Caroline Lanctôt-Benoit: Multi-faceted jewelry

This article is one of a series on artists who will be participating in the various Christmas markets in Brome-Missisquoi

There is an equivalent for Transformers and Bionicles in the gentler world of jewelry. Caroline Lanctôt-Benoit conceptualized them and then created them.

It was once a bracelet and now, by adjusting the chain, it suddenly turns into a short or long necklace. The decorative jewel that’s on it is reversible, set with topazes on one side, made solely of brushed or hammered metal on the other side. It’s like having four jewels in one!

As Caroline Lanctôt-Benoit notes, in a competitive market you have to be able to stand out. But it’s also because she has a deep, long-lasting love for her artistic practice, where she places an emphasis on research and continual development, both in design and technique.    And, of course, she has also studied the physical attributes of stones. “I’m constantly learning,” she remarks. “I get hours of pleasure from doing the research, designing and testing.”

But whatever trends are emerging or developing in her field of endeavour, the finesse and elegance of her jewelry pieces are her trademark. “And I make jewelry that looks like me, jewelry that, in my mind, is nice,” adds Caroline.

 

Meaning and long-lasting

While a piece of jewelry is quite small, there is often a great deal of significance to what the jewelry means. Caroline is well-placed to realize this, even more so because she frequently restores and designs pieces on special request. “Stones are symbolic, based on culture,’’ says Caroline. “For example, a jewel might mean a life fulfillment, a fresh start or the birth of a child. The mere fact of restoring a ring can sometimes have great significance.” Caroline Lanctôt-Benoit says she is deeply honoured to be part of this process, which often involves emotional meetings, where people confide in her.

Caroline developed a love for jewelry making at a young age. “It was my hobby, when I was really young,” she relates. “I was making jewelry while my friends were out riding their bikes.” Sure, it was a hobby, but was it a profession? To be on the safe side in case it didn’t work out, she earned a degree in administration with a concentration on marketing, but she ended up going back into jewelry making. And she realizes very early on that she made the right decision. Her practice allows her to be close to her family, as the kids come and play in her workshop. At other times, she enjoys the balance between working alone and the crowds that come out for the arts and crafts shows. “It’s a lot of fun meeting people, finding out what they like and what the latest trends are, and explaining the differences between arts and crafts and a product that’s made in China.”
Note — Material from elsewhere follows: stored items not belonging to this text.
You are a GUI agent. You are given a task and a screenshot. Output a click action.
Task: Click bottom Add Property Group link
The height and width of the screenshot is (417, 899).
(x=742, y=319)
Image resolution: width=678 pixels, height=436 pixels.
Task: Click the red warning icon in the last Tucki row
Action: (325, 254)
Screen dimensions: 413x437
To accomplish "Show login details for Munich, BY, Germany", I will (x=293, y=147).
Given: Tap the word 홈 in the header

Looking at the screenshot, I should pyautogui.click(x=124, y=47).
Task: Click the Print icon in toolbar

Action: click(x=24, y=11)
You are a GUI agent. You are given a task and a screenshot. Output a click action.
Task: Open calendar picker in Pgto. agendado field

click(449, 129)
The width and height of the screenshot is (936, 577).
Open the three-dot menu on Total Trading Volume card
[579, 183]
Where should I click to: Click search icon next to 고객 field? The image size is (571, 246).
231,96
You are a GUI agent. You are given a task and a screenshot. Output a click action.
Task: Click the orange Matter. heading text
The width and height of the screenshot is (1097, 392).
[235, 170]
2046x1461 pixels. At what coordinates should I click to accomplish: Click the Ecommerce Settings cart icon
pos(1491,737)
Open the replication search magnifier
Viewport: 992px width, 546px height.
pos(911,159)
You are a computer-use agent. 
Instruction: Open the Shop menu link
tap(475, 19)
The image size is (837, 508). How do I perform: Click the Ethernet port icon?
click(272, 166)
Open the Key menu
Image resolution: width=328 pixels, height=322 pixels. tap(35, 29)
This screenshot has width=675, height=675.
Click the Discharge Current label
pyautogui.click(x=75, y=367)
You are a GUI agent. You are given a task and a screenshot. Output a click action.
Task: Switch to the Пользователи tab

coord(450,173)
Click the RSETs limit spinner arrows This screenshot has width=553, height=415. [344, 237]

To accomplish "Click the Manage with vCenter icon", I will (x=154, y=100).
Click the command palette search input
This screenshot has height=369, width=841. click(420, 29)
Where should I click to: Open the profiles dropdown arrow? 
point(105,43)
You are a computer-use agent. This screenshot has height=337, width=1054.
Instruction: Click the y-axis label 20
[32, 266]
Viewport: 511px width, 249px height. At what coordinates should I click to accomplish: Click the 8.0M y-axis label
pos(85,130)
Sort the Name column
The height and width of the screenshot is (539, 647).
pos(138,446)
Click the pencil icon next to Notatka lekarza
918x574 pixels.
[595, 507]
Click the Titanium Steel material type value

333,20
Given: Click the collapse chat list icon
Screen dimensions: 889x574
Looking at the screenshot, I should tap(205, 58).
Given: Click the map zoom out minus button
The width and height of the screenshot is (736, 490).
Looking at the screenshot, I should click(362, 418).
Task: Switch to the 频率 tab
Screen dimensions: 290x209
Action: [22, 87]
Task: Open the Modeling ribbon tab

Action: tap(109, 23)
Convenience is important and productive for Caroline. The latter is what prompted her to make comfortable jewelry that isn’t clingy, and to make rings, bracelets and necklaces for people whose wrists and fingers aren’t a conventional size.

 

At this year’s Christmas Market

Caroline Lanctôt-Benoit has created some jewelry especially for the Christmas Market – a sterling silver snowflake, set, depending on the models, with topazes, peridot sapphires or garnets. “All stones that are selected to emulate the glazed side of the snowflake, which is so white it turns bluish. Like what you see when you get up on a winter morning,” she explains. This piece of jewelry will be offered with a choice of various length necklaces, to be worn as a pendant or as a bracelet.

Caroline jewelry will be available at Roche papier ciseaux, salon des métiers d’art contemporain in Bromont.